Vermutlich ist ein Schwarzes Loch entstanden, aus dessen Akkretionsscheibe ein Jet herausgeschleudert kam, der zufälligerweis exakt auf die Erde ausgerichtet war.

13.9.2008: Nicht so hell, aber dafür weiter weg:

Am 13.9. wurde ein Gammjaburst beobachtet, der sechs Minuten später auch optisch utnersucht werden konnte. Dafurch konnte die Rotverschiebung und somit die Entfernung vermessen werden. Es kam der Rekordwert von z = 6,8 für Gammabursts heraus, d.h. diese Explosion fand 825 Millionen Jahre nach dem Urknall statt, "kurz" nachdem sich die ersten Sterne und Galaxien gebildet haben!

Ausführlicher BildberichtHier klicken!

 

ESO - Pressemeldung:

The Double Firing Burst

Brightest gamma-ray burst provides wealth of information on how stars explode

Astronomers from around the world combined data from ground- and space-based telescopes to paint a detailed portrait of the brightest explosion ever seen. The observations reveal that the jets of the gamma-ray burst called GRB 080319B were aimed almost directly at the Earth.

GRB 080319B was so intense that, despite happening halfway across the Universe, it could have been seen briefly with the unaided eye (ESO 08/08). In a paper to appear in the 11 September issue of Nature, Judith Racusin of Penn State University, Pennsylvania (USA), and a team of 92 co-authors report observations across the electromagnetic spectrum that began 30 minutes before the explosion and followed it for months afterwards.

"We conclude that the burst's extraordinary brightness arose from a jet that shot material almost directly towards Earth at almost the speed of light - the difference is only 1 part in 20 000," says Guido Chincarini, a member of the team.

Gamma-ray bursts are the Universe's most luminous explosions. Most occur when massive stars run out of fuel. As a star collapses, it creates a black hole or neutron star that, through processes not fully understood, drives powerful gas jets outward. As the jets shoot into space, they strike gas previously shed by the star and heat it, thereby generating bright afterglows.

The team believes the jet directed toward Earth contained an ultra-fast component just 0.4 degrees across (this is slightly smaller than the apparent size of the Full Moon). This jet is contained within another slightly less energetic jet about 20 times wider.

The broad component is more typical of other bursts. "Perhaps every gamma-ray burst has a narrow jet, but astronomers miss it most of the time," says team member Stefano Covino. "We happened to view this monster down the barrel of the very narrow and energetic jet, and the chance for this nearly head-on alignment to occur is only about once a decade," added his colleague Cristiano Guidorzi.

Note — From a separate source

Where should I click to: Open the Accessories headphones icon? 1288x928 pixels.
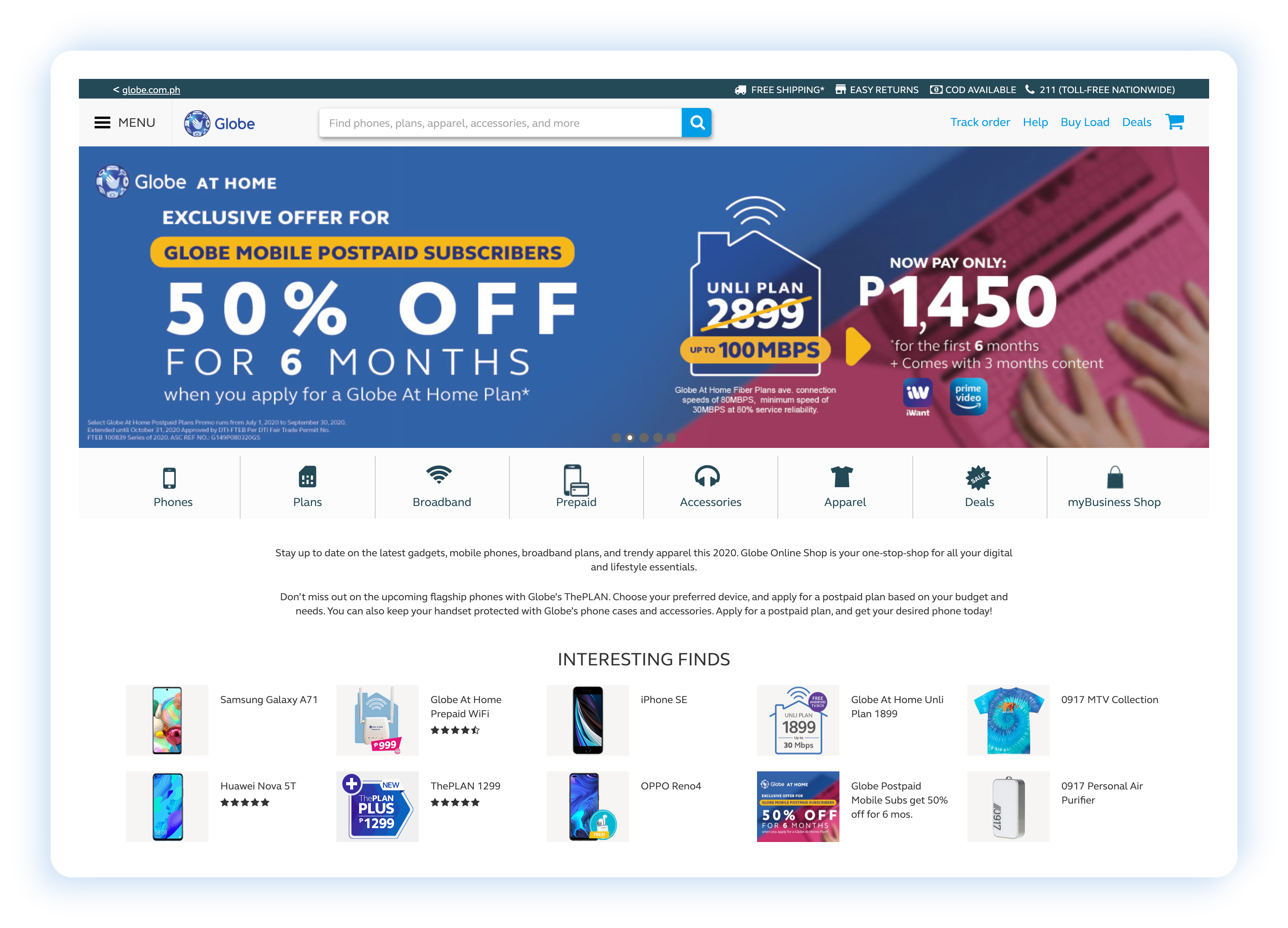(707, 477)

GRB 080319B was detected by the NASA/STFC/ASI Swift satellite towards the constellation of Boötes, the "Herdsman". A host of ground-based telescopes reacted promptly to study this new object in the sky, including ESO's Very Large Telescope, which was the first to provide the distance of the object, 7.5 billion light-years. The visible light from the burst was detected by a handful of wide-field cameras worldwide that are mounted on telescopes constantly monitoring a large fraction of the sky. One of these was the TORTORA camera mounted on the 0.6-m REM telescope at ESO's La Silla Observatory (ESO 26/07).

TORTORA's rapid imaging provides the most detailed look yet at the visible light associated with the initial blast of a gamma-ray burst. "We've been waiting a long time for this one," says TORTORA senior scientist Grigory Beskin of Russia's Special Astrophysical Observatory. The data collected simultaneously by TORTORA and the Swift satellite allowed astronomers to explain the properties of this burst.